Whether a DBC chooses to proceed by way of share sale or asset sale will have an impact on a number of areas of the sale process:
- Due diligence: in a share sale, the DBC is acquired by the buyer in its present financial state and with all existing liabilities. As such, it involves a greater risk for the buyer than an asset sale does. The due diligence process that a buyer’s solicitor will undertake in connection with a share sale is therefore far more extensive and thorough. This will have an impact on both solicitors’ fees and accountancy fees
- Liabilities: in a share sale, the buyer purchases the DBC ‘warts and all’ and so will inherit any problems or issues that exist at the date of completion. Conversely, in an asset sale, with very few exceptions, all liabilities are left behind in the DBC
- Legal documents: as a share sale involves a greater degree of risk for a buyer, the legal contract and ancillary documents required are more complex than for an asset sale. The buyer will expect the seller of the shares in the DBC to give extensive warranties and guarantees on a number of issues and a more thorough disclosure exercise will require to be undertaken. Again, this will impact on a seller’s legal and accountancy costs
- Tax: depending on the price being paid, a share sale can be more tax efficient for the selling shareholders. In most sales, the selling shareholders of a DBC benefit from a Capital Gains Tax rate of 10%. By contrast, if a DBC sells its goodwill and assets, it will incur a tax liability on the gain achieved. If the shareholder then extracts the cash from the DBC, they will incur a further tax liability, which may make the overall deal less tax efficient
- Price: the price in an asset sale is normally simply the value of the goodwill, assets and property as agreed. However, in a share sale, the price will be very different as it will need to take into account the financial position of the DBC.
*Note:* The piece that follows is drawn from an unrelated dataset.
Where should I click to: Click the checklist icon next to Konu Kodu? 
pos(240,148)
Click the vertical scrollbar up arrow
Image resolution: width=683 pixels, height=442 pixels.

Fail to prepare, prepare to fail
We cannot stress enough the importance of planning when it comes to a sale. Before embarking on a sale process therefore, a DBC should:
- Get the practice in the best possible shape it can be. Ensure that the key paperwork is all in place and to hand, and all items of equipment have been serviced and hold a valid certificate
- Get your professional team in place. A dental practice is not like any other business and it is important that your professional team understand and appreciate these in order to make the sale process as efficient as possible. This is why we always suggest using a solicitor who has a proven and solid track record in the dental sector
- Decide how best to structure your sale. After you have appointed your team, it would be worth having an in-depth discussion with both your accountant and your solicitor as to the pros and cons of each structure, so that you can identify the most appropriate way forward.